» Exercise requirements
Set every entry down again exactly, omitting none.

» Data for the task
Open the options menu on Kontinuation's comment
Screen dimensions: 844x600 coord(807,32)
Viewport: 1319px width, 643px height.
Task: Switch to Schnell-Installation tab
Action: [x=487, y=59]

» Expected answer
Open the options menu on Kontinuation's comment
Screen dimensions: 844x600 coord(807,32)
Viewport: 1319px width, 643px height.
Task: Switch to Schnell-Installation tab
Action: [x=487, y=59]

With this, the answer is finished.